▶ _Task statement_: After going through the data below, state how many lines contain "computer", and nothing else.

[Opening Supplied records section]

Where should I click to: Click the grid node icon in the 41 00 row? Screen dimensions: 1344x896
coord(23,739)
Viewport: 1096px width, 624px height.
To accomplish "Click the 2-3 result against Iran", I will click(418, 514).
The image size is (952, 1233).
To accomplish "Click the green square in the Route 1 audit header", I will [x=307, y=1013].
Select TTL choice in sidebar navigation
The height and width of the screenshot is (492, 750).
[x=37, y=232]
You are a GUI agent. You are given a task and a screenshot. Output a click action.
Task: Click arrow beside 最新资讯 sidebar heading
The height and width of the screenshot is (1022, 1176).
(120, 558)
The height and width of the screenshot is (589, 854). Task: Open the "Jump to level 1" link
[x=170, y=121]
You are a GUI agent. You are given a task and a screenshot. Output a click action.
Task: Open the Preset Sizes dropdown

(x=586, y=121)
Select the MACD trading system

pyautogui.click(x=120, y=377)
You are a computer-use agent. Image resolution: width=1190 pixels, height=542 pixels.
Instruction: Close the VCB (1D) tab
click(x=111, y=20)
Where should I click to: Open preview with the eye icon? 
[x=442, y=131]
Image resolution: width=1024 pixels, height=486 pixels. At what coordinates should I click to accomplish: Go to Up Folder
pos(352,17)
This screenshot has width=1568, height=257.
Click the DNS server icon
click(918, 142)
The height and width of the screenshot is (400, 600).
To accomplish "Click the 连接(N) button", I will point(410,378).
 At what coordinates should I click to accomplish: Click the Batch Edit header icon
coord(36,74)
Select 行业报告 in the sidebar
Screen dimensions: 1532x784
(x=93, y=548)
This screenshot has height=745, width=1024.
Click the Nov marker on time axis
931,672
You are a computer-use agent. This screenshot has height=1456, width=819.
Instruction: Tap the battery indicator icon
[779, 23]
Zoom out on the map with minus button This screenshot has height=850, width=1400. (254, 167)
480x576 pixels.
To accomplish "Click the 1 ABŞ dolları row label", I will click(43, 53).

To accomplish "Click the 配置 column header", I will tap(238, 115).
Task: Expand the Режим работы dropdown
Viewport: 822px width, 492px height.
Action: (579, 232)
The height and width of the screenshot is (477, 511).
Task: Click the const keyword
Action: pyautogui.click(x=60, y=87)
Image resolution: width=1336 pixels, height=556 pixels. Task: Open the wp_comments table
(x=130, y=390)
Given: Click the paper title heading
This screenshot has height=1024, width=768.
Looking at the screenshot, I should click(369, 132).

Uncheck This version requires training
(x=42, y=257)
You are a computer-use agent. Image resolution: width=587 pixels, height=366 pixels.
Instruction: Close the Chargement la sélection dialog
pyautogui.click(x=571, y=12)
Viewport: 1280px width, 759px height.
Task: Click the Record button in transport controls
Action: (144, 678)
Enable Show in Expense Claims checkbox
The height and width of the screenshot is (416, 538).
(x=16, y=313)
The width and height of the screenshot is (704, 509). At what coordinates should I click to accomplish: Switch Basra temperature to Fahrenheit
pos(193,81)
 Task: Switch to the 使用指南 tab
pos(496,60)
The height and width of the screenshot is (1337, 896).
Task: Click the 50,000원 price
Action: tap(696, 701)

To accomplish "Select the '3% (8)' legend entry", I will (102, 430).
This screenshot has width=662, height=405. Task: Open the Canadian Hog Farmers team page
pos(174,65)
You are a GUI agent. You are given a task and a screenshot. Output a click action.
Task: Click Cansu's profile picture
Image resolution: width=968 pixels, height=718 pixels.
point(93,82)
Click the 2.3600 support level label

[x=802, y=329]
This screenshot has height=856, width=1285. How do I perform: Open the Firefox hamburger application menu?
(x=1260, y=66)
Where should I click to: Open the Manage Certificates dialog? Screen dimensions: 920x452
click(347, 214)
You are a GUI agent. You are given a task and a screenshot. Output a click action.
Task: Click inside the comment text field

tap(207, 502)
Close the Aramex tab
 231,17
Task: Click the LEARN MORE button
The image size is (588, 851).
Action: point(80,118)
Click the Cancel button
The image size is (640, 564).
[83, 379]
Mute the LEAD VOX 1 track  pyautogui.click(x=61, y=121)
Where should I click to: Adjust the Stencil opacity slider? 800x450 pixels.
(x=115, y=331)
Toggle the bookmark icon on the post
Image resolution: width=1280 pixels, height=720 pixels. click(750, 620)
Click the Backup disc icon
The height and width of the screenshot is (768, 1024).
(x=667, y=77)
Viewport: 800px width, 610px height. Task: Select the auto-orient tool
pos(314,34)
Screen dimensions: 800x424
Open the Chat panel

[Closing Supplied records section]

▶ _Solution for this exercise_: 3